どうやら僕は,何かを考えるとき,意味もなく歩き回る癖があるようだ。すっかり冬の空気になってしまった街をあてもなく歩きながら,彼女のことを考えていた。

 暗号メールによって,彼女から一方的に別れを宣告されてから,かなりの時間が経過してしまった。僕は,もどかしさを抱えたまま,大学以来の友人Kに再び電話をした。

K :「彼女から連絡はあったのかい?」
僕:「いや,何もない」
K:「君からメールは?」
僕:「何度か送っている。でも暗号メールが一度返ってきただけだよ」
K:「そうか。ところで彼女はなぜ,暗号メールを送ってくるんだ?」
僕:「わからないよ。きっと彼女なりの事情があるのかもしれない」
K:「クジラの夫婦が老後の相談をするように?」
僕:「ねぇ,僕は本当に困っている」
K:「もう一度メールを送るかい。暗号を使って」
僕:「暗号で?」

 暗号でメールを送る。友人Kから言われるまで考えもしなかった。暗号メールを送るというのは,少しだけすてきなことに思えた。無意味に終わるかもしれないが,彼女からメールが来ない今の僕には,いずれにしろこちらからメールを送るしかないのだ。友人Kは一言「いい暗号を期待してるよ」と添えて電話を切った。

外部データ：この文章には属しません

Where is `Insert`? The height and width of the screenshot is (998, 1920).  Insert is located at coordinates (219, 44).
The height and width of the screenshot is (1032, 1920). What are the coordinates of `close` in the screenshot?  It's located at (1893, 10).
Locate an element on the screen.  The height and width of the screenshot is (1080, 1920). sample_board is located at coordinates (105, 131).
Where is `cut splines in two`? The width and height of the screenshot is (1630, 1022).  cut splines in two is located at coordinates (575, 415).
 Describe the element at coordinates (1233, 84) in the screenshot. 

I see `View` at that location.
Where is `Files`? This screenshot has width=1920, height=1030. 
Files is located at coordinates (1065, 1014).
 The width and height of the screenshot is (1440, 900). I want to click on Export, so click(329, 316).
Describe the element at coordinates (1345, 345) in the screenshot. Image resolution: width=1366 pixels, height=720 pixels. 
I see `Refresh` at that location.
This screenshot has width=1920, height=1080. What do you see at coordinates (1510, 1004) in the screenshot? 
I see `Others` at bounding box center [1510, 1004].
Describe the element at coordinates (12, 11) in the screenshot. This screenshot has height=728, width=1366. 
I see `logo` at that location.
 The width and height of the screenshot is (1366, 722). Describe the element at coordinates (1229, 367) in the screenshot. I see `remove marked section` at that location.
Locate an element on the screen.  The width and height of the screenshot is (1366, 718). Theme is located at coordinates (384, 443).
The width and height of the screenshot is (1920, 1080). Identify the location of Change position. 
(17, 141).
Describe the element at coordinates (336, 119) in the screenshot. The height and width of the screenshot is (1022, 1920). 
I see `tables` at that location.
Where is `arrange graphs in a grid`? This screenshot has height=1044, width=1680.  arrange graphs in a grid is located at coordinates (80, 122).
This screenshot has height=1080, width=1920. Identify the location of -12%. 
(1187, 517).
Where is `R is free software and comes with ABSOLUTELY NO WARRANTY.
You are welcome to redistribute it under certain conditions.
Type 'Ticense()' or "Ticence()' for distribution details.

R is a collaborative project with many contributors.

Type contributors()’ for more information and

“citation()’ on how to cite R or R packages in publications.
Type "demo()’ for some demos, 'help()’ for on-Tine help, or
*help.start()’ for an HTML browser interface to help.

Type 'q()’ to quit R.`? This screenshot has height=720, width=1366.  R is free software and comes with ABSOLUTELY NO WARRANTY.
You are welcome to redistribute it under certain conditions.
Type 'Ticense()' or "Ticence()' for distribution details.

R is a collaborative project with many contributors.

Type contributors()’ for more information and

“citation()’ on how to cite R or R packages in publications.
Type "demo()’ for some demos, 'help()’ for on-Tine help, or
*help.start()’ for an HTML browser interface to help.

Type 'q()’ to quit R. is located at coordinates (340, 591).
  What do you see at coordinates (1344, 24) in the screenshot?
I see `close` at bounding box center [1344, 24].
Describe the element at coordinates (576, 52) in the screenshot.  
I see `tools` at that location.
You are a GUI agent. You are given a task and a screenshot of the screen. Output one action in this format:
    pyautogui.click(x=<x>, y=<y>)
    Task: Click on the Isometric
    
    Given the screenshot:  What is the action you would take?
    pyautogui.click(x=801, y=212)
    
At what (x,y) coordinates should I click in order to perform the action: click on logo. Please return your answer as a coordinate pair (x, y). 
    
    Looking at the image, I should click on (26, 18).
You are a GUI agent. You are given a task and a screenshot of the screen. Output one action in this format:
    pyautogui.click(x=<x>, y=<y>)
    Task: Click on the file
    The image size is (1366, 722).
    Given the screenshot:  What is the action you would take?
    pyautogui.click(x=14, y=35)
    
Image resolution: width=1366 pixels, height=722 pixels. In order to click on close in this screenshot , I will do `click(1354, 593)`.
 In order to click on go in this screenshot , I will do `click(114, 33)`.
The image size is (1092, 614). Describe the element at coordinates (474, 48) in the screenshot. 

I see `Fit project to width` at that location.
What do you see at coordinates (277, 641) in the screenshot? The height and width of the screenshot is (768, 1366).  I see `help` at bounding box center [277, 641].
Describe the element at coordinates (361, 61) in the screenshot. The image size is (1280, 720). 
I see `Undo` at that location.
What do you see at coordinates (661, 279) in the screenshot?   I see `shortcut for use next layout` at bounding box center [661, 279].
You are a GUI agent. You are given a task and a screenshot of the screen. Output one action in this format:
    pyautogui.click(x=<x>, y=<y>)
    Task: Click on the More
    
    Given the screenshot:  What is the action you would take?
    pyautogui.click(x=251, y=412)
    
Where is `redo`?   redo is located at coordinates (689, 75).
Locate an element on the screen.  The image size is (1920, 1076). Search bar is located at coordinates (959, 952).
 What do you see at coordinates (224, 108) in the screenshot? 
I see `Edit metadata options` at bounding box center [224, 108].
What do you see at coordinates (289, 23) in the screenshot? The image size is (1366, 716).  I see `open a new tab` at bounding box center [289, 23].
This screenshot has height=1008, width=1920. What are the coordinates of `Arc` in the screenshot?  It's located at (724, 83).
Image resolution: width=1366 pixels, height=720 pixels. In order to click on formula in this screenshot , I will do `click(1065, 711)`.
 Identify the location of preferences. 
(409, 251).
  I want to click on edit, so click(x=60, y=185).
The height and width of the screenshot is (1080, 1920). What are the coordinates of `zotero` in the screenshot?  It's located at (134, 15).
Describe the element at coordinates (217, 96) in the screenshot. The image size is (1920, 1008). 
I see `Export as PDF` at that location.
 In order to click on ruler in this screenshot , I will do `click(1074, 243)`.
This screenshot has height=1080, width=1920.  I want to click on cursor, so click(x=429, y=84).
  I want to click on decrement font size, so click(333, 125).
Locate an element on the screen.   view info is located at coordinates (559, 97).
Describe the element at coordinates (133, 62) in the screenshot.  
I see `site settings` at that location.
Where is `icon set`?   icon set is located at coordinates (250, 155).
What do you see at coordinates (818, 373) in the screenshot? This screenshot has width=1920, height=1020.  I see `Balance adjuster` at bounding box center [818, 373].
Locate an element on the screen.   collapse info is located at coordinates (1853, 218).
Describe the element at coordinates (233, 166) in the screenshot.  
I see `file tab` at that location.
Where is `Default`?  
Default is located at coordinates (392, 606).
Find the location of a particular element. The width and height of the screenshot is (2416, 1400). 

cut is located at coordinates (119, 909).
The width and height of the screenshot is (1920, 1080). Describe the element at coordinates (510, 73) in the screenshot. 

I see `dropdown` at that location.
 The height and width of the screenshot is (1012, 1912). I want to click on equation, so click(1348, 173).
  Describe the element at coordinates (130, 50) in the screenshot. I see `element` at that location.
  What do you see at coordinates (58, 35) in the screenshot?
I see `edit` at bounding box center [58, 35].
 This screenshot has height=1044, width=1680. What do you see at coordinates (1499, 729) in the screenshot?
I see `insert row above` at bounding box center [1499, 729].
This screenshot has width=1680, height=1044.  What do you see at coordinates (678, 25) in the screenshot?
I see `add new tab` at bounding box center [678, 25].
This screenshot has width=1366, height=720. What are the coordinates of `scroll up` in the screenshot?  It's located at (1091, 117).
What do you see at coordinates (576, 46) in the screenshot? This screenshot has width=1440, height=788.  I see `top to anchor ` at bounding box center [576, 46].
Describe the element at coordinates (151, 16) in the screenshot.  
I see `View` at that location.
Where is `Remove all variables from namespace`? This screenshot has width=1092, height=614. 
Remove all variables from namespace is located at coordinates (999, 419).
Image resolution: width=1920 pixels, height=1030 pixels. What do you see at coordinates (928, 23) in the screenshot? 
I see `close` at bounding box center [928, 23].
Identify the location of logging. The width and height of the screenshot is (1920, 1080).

 普段から遊び心がない僕には,なかなかすてきな暗号メールが思い浮かばない。そこで,メールを考える前に,Rubyについて思いをめぐらせながら,何かよい暗号が思い付くことを祈ろう。

誰もが自由にクラスの定義を変更できる

リスト1●Stringクラスにhogeメソッドを定義したプログラム
リスト1●Stringクラスにhogeメソッドを定義したプログラム

 ふと思い付いたのが,Rubyの強力な機能である「オープンクラス」だ。オープンクラスとは,誰もが自由にクラスの定義を変更できる機能のことだ。これでは何を言っているのかわからないだろう。リスト1のコードを順に見ていこう。

 まず(1)で文字列をsという変数に格納している。(2)では,変数sに対して,hogeメソッドを呼び出そうとしている。もちろん,Stringクラスに「hoge」なんていう名前のメソッドは存在しない。そのためエラーになる(リスト1は,このエラーで行き詰まり,実行できない。わかりやすさを優先したので例外処理は省いている)。

 ところが,(3)でStringクラスを再定義して,hogeクラスを追加してみる。そして,もう一度hogeメソッドを呼び出してみると,今度はきちんと呼べるのだ。

 これがオープンクラスの機能であり,この例ではStringクラスの定義を変更している。

 よくよく考えてみると,これはとてもすごい機能ではないだろうか!

 Stringクラスは,Rubyが標準で提供している組み込みのクラスだ。標準で提供しているクラスまで,こちらの自由に変更できるようになっているのだ。以前に話したように,Rubyは「なんでもオブジェクト」だ。だから,すべての値はなんらかのクラスに属していることになる。そのクラスを変更できるということは,すべての振る舞いを自由に変更できてしまうということだ。

 リスト1の例はメソッドの新規追加だが,もちろん既存のメソッドを上書きすることも,そして削除することも可能だ。メソッドが削除できるということは,プログラマにとって驚きの機能だが,この機能を使うことはほとんどないので,これ以上の説明は割愛させてほしい。

 ここでは,利用する機会の多い「メソッドの上書き」機能の例を見てみよう。リスト2は,Stringクラスのsizeメソッドを書き換えて,常に「0」を返すようにしたコードだ。sizeメソッドは本来,文字数を取得するメソッドになる。

s = "EVA"

puts s.size   #-> 3

class String
  def size
    0
  end
end

puts s.size   #-> 0
リスト2●Rubyでは標準で提供されているメソッドも変更が可能

 リスト2の処理内容には,特に意味はない。しかし,自らコードを書いて実行してみることで,既存のメソッドが再定義されて,挙動が変わっていることを実感できるだろう。